__Petunjuk Tugas__. Tuliskan kembali tanpa perubahan bagian kutipan tentang masuknya Islam ke Nusantara yang diawali dengan kata-kata "Para ulama Afghanistan, Thailand, Malaysia, Filipina, dan" dan diakhiri dengan "wal Jamaah (Aswaja).".

__Kutipan yang Diberikan__.
####

Menurut sejumlah data, agama Islam masuk ke wilayah nusantara ini sejak abad ke-13 dan ke-14 Masehi.  Agama Islam masuk ke Indonesia tak hanya dibawa oleh pedagang Gujarat dan Arab, tapi juga oleh pedagang Cina. Oleh karena itu, ia menyebutkan, Islam masuk ke Indonesia ini melalui tiga jalur, yakni Arab, Gujarat, dan Cina.

Islam Nusantara Mulai Diterima Dunia

Para ulama Afghanistan, Thailand, Malaysia, Filipina, dan sejumlah negara Timur Tengah juga mulai menyekolahkan anak-anak mereka ke Indonesia untuk belajar Islam ala Ahlussunnah wal Jamaah (Aswaja).

####

__Bahan yang Disediakan__.
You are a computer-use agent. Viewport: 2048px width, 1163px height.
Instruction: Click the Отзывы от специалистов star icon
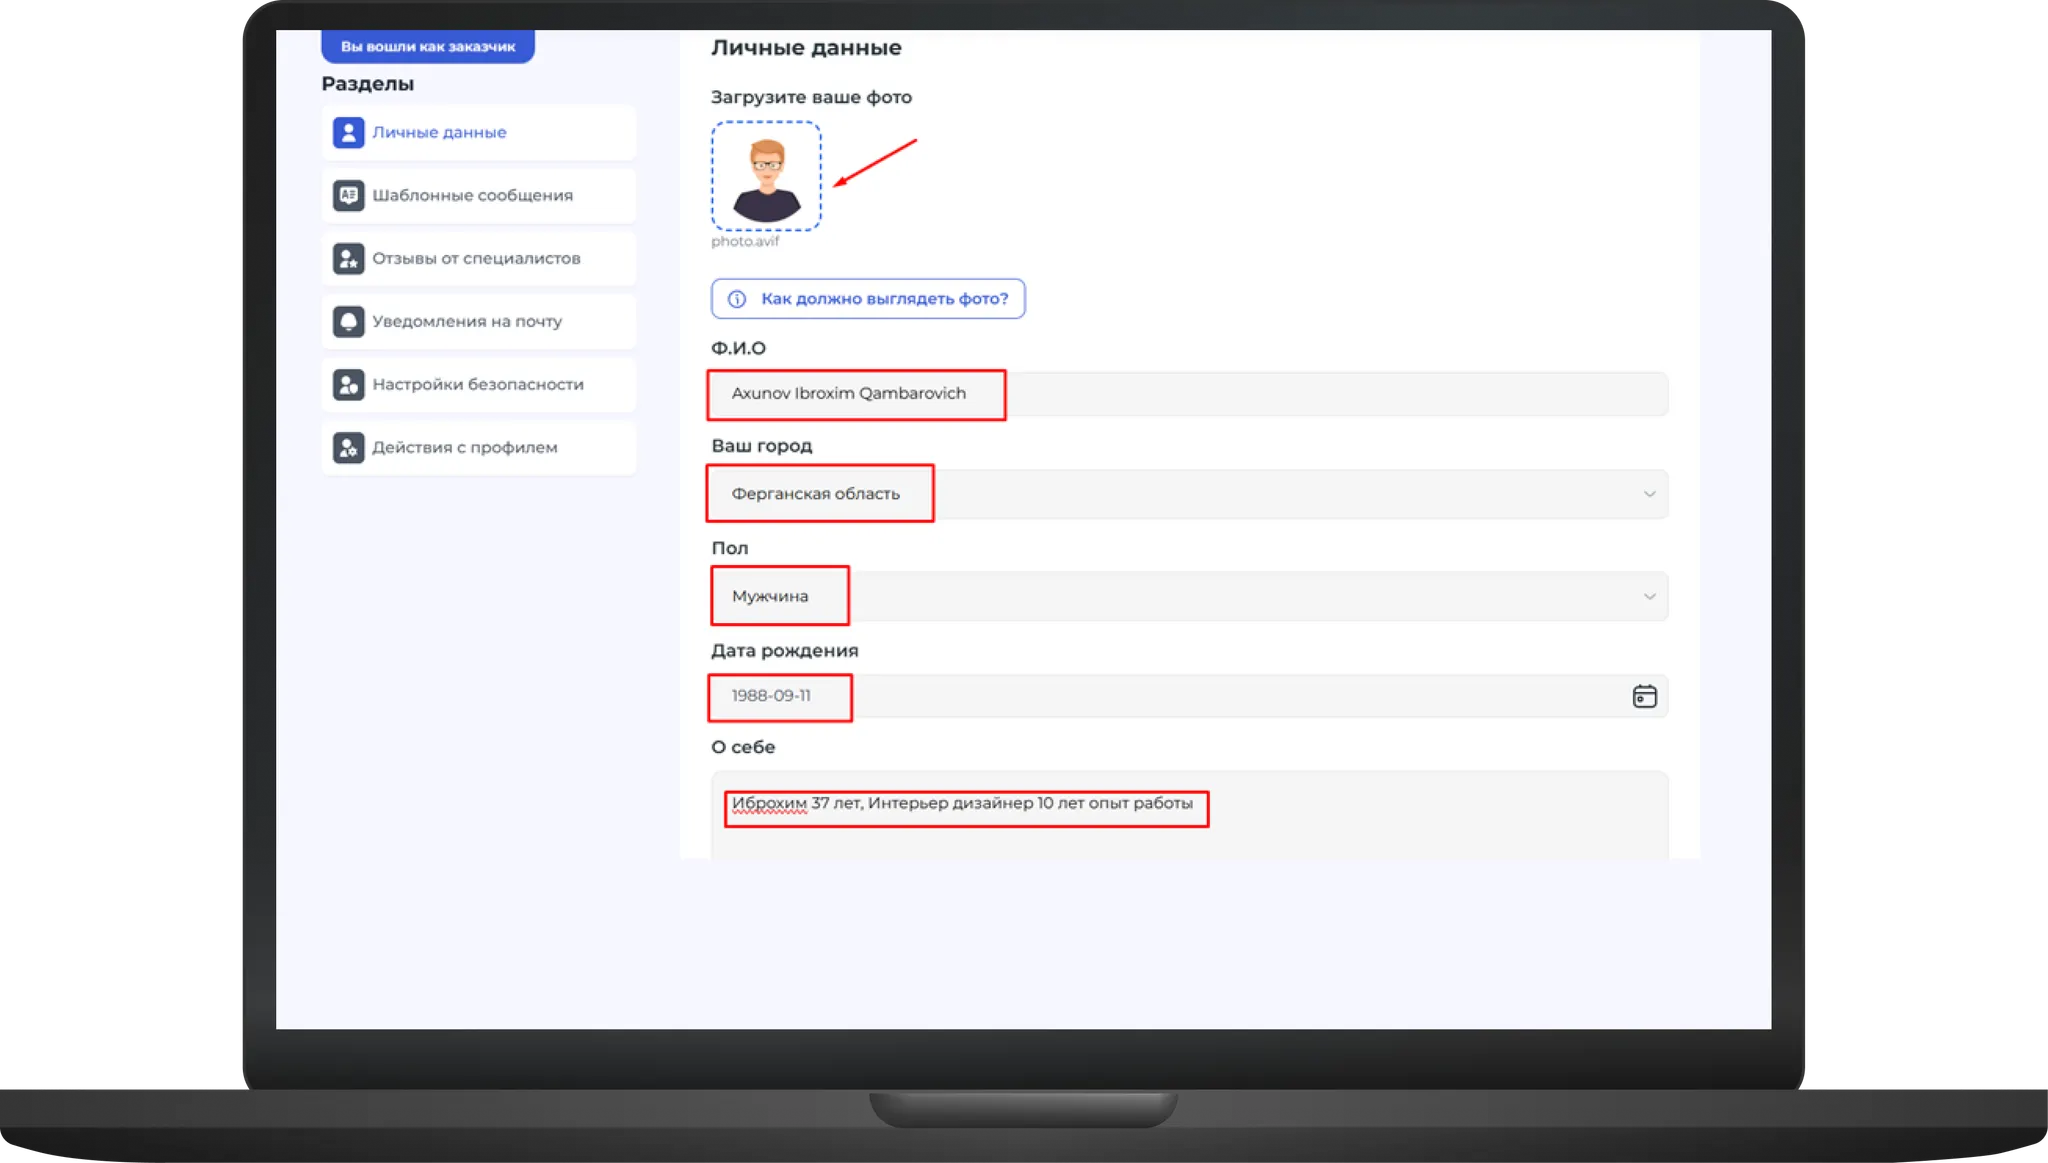pyautogui.click(x=348, y=259)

####

__Hasil Pengerjaan Tugas__.
Para ulama Afghanistan, Thailand, Malaysia, Filipina, dan sejumlah negara Timur Tengah juga mulai menyekolahkan anak-anak mereka ke Indonesia untuk belajar Islam ala Ahlussunnah wal Jamaah (Aswaja).